- **What is needed**
Your job with the data below: print everything from the line that holds "Click the 2022" down to the line that holds "Click the zoom", ends included, exactly, and nothing else.

***** Materials provided

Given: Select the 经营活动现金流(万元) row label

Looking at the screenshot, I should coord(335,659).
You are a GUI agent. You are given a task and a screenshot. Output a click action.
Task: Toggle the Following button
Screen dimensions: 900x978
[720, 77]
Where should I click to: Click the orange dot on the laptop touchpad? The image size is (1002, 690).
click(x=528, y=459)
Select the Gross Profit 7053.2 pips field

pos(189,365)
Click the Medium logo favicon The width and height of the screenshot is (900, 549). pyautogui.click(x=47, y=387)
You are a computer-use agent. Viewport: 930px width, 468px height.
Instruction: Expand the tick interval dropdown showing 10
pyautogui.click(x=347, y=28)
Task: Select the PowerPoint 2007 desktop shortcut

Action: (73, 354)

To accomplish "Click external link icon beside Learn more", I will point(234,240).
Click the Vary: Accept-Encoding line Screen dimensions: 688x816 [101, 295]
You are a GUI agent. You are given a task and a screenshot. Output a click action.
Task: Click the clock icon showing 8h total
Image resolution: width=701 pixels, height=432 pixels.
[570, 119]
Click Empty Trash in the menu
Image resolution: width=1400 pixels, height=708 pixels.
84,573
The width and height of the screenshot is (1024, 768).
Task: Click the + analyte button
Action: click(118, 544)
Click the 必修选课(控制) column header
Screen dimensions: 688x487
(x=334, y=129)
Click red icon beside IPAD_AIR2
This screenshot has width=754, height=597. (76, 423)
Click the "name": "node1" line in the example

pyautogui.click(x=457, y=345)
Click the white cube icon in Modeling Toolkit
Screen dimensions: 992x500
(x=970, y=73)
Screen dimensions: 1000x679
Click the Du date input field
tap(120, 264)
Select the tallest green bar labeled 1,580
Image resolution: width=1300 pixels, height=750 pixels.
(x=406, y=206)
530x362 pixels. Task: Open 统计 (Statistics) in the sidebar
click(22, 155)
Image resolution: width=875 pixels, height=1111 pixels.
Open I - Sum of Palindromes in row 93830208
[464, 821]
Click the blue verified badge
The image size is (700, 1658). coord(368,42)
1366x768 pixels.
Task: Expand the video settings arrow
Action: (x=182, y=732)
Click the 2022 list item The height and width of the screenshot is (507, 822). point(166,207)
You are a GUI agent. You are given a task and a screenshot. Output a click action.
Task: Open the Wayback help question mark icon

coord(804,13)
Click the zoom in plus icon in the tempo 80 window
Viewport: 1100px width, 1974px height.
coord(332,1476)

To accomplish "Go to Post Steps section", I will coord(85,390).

**********

- **Reply to the task**
Click the 2022 list item The height and width of the screenshot is (507, 822). point(166,207)
You are a GUI agent. You are given a task and a screenshot. Output a click action.
Task: Open the Wayback help question mark icon

coord(804,13)
Click the zoom in plus icon in the tempo 80 window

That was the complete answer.